[Material for this task — start]

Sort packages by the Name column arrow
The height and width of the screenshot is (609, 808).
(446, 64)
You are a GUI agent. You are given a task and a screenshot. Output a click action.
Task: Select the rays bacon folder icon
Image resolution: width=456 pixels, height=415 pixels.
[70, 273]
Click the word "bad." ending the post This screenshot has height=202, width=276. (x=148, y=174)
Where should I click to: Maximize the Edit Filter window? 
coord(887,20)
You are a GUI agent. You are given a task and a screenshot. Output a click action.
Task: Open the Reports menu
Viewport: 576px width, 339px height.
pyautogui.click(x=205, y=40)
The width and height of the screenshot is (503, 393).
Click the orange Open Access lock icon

[Material for this task — finish]
[Material for this task — start]

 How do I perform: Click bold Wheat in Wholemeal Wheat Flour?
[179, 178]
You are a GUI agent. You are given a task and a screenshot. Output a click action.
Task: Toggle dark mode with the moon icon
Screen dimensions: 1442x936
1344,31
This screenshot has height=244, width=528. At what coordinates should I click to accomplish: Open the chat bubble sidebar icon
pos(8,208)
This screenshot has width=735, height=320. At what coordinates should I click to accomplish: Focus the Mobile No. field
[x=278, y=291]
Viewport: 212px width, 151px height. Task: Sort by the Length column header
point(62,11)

[Material for this task — finish]

About this task
Referring to the material above, set down exactly the lines between the line with "Sort packages by the Name column arrow" and the line with "Click the orange Open Access lock icon", inclusive, and no other lines.

Your solution
Sort packages by the Name column arrow
The height and width of the screenshot is (609, 808).
(446, 64)
You are a GUI agent. You are given a task and a screenshot. Output a click action.
Task: Select the rays bacon folder icon
Image resolution: width=456 pixels, height=415 pixels.
[70, 273]
Click the word "bad." ending the post This screenshot has height=202, width=276. (x=148, y=174)
Where should I click to: Maximize the Edit Filter window? 
coord(887,20)
You are a GUI agent. You are given a task and a screenshot. Output a click action.
Task: Open the Reports menu
Viewport: 576px width, 339px height.
pyautogui.click(x=205, y=40)
The width and height of the screenshot is (503, 393).
Click the orange Open Access lock icon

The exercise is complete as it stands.